Sam Chauncey '57, who comes from an old Yale family—an ancestor, Nathaniel Chauncey, was the first recipient of a Yale diploma—worked in Yale administration for 25 years, including as dean of students, director of admissions, and secretary of the university. During the debates over and transition to coeducation in the college, he was serving as assistant to President Kingman Brewster '41.

Y: What were the motives for Yale College going coed?

C: There wasn’t any one motive. First of all, in the beginning, Kingman was clearly opposed to coeducation. He had developed a plan for coordinate education with Vassar. Vassar was going to become a coordinate college—they were going to sell their campus to IBM, and they were going to come down and occupy what is now part of the Divinity School and some adjacent land. That moved slowly forward right up to the culmination—when the Vassar board rather unexpectedly turned it down.

 

“For public high school graduates, coeducation is something you don’t even think about.”

Then there was a momentum. Something was going to happen that involved bringing women to Yale. A man named Lanny Davis ['67, '70LLB], who was the chairman of the [Yale Daily] News, beat the drums day in and day out and, in a wonderfully positive way, harassed the hell out of us. Avi Soifer ['69, '72MUS, '72JD), also, was very much a leader. He was the head of a group that sponsored a week when a group of women came from Vassar, Smith, Connecticut [College]—everywhere—as a demonstration project.

Secondly, the dominoes began falling. We knew from talking to [Princeton president] Bill Bowen and the people there that Princeton was going to go coed.

Y: Did male students who supported coeducation do so on principle or out of self-interest?

C: I think you have to say that no one of those was the answer. There were a number of students who believed that this was an equity question—call it civil rights, if you will. How many, I can’t tell you. On the other extreme, there were a number of Yale students who were adamantly opposed to it. Many of them sort of said, “I have a contract with Yale. I’m paying my tuition, room, and board because I was told this was a single-sex college. I want my money back”—or “I’m going to sue,” or something. In between was everything from the student who just wanted a date to everything else.

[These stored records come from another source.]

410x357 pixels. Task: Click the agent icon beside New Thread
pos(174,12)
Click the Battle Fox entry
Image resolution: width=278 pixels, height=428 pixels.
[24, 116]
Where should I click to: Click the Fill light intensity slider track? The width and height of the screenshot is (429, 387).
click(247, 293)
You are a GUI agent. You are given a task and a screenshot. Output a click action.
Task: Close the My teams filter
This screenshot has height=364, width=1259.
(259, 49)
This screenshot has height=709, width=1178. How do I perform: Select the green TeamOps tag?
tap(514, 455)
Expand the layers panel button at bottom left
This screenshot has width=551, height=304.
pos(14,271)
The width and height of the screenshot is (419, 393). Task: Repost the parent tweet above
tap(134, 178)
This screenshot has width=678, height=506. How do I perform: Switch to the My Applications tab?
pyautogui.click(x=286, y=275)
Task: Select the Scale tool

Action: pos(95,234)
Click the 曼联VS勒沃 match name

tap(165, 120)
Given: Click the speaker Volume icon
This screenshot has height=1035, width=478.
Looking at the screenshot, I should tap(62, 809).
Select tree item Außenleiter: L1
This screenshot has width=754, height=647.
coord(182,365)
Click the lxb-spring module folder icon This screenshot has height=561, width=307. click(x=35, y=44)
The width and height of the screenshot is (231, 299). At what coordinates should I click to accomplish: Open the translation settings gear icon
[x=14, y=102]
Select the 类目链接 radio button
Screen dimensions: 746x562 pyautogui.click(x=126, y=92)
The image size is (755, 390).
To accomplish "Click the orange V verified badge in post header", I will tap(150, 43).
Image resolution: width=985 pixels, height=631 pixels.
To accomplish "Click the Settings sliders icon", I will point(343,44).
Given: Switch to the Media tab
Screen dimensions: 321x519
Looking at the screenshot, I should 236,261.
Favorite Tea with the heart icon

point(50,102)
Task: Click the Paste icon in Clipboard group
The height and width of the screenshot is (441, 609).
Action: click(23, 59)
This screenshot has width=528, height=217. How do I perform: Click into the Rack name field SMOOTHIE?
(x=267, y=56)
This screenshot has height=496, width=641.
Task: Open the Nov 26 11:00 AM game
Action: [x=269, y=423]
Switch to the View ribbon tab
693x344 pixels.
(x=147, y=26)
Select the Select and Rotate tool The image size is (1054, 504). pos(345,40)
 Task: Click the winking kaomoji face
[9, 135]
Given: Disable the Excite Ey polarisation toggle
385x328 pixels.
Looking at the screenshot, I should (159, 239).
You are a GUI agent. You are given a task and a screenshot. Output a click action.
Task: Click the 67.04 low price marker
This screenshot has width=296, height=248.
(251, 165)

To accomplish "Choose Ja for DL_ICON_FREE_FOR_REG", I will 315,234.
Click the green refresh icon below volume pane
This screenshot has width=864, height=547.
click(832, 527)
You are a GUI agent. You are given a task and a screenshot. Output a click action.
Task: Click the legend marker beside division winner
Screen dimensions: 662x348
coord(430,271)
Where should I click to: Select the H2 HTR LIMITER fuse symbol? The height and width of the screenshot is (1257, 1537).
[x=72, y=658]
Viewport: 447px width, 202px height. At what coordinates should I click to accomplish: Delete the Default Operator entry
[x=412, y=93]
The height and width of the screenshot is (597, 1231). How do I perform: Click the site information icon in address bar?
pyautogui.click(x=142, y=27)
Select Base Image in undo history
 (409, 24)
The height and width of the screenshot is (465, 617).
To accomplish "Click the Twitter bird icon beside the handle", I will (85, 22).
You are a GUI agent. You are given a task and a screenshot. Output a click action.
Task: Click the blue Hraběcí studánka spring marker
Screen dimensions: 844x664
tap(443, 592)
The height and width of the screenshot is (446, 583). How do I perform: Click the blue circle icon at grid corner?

But here’s the factor you have to remember the most. The class of, let’s say, about '67 or '68, was probably a majority from private boarding schools and a minority from public high schools. The classes from that point on became overwhelmingly from public schools—totally used to going to school with women. I would guess that the older the undergraduate male was, the likelier he was to be opposed to coeducation, or to have the wrong reason for it. But you’re beginning to get a very substantial number of public high school male graduates at Yale for whom coeducation is something you don’t even think about.

Y: Did you support coeducation from the start?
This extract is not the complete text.